A 79-Year-Old Man on Nivolumab with Itchy Erythematous Patches

February 13, 2020

A 79-year-old white man presented with an ulcerated chest wall lesion developing from an existing mole.

Presentation

A 79-year-old white man presented with an ulcerated chest wall lesion developing from an existing mole. After definitive surgery, it proved to be a malignant melanoma and staged as T4N1M0. He received 1 year of adjuvant therapy with nivolumab. Starting on the last month of adjuvant nivolumab treatment, he developed itchy erythematous patches on his left posterior shoulder that spread over his trunk, arms, and thighs (Figure 1). Gradually, he began to develop more urticarial pink plaques, tense bullae, and erosions in the same locations. There was no involvement of mucosal surfaces. Punch biopsy of 1 of these lesions was performed and sent to pathology for evaluation by hematoxylin and eosin (H&E) staining and direct immunofluorescence (DIF).

What is your diagnosis?
A. Recurrent malignant melanoma
B. Erythema multiforme
C. Drug rash
D. Bullous pemphigoid

 

 

Correct Answer: D. Bullous pemphigoid

 

Immunotherapy is associated with a unique set of immune reactions known collectively as immune-related adverse events (irAEs). Cutaneous toxicity is among the most common irAEs in patients treated with immunotherapy. Although often mild, dermatologic toxicity can occasionally be high grade and potentially life-threatening. In cancer patients treated with immunotherapy, physicians should have a greater index of suspicion for cutaneous irAEs. Bullous pemphigoid is an autoimmune subepidermal blistering disease characterized by the development of tense bullae. It is most frequently seen in the elderly. The skin lesions and biopsy results of this patient are consistent with bullous pemphigoid. H&E staining showed perivascular lymphocytic and eosinophilic infiltrate. DIF revealed linear immunoglobulin G and complement component 3 along the basement membrane zone.

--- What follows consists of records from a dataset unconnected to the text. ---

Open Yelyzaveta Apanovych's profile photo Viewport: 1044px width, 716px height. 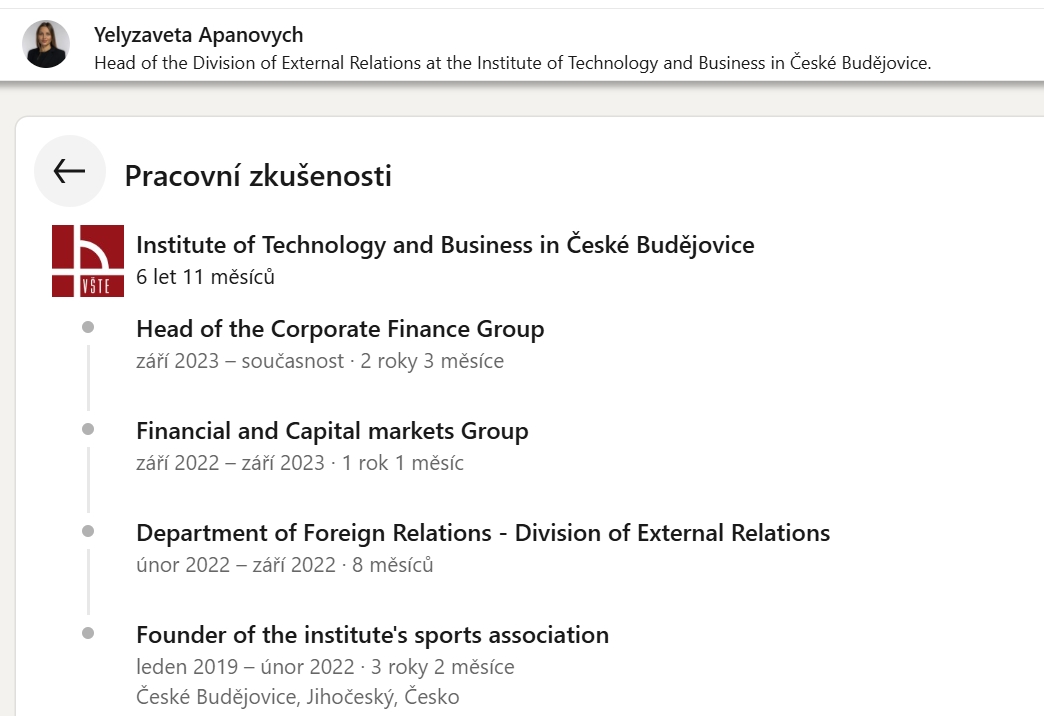[46, 44]
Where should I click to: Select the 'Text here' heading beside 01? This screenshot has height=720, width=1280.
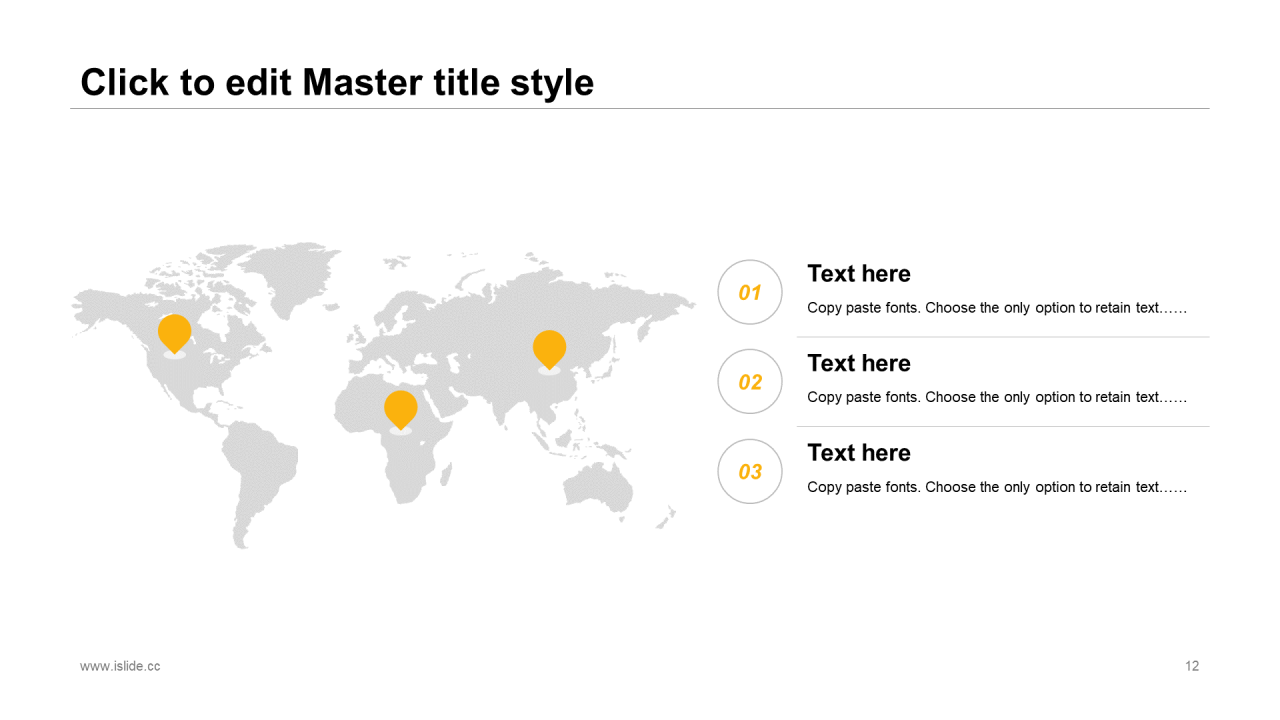click(859, 274)
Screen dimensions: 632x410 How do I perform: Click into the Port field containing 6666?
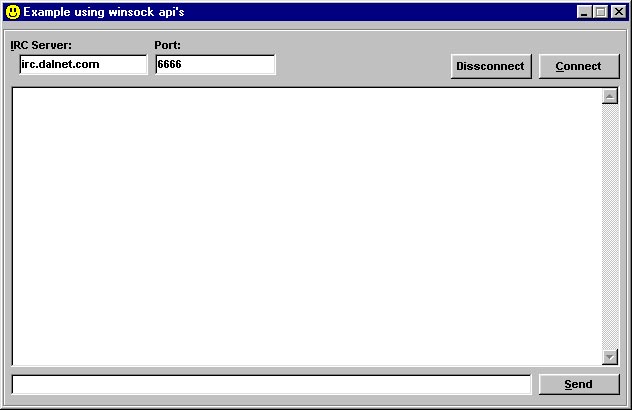pyautogui.click(x=214, y=64)
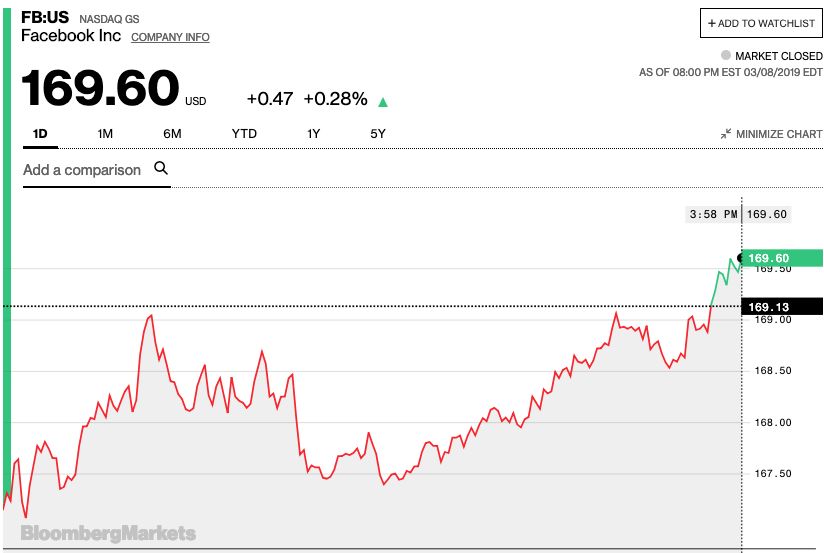Select the YTD time range
This screenshot has height=553, width=824.
click(244, 133)
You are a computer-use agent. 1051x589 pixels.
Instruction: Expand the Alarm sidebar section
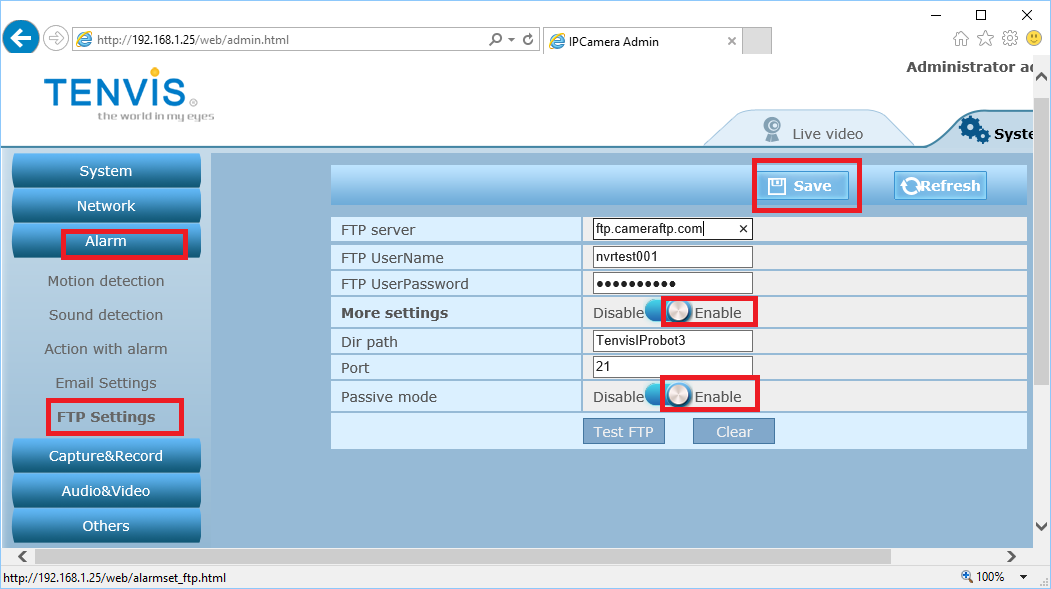(x=106, y=241)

Programmed cell death protein 1(PD-1)/programmed death ligand 1(PD-L1)-induced bullous pemphigoid has recently emerged as a potentially serious dermatologic toxicity and has been observed with some degree of frequency. There is no standardized treatment algorithm for management of PD-1/PD-L1 inhibitor-induced bullous pemphigoid, but patients frequently require topical and systemic steroids.1

 

References:

1. Lopez AT, Geskin L. A case of nivolumab induced bullous pemphigoid: review of dermatologic toxicity associated with programmed cell death protein-1/programmed death ligand-1 inhibitors and recommendations for diagnosis and management. Oncologist. 2018;23(10):1119-1126. doi: 10.1634/theoncologist.2018-0128.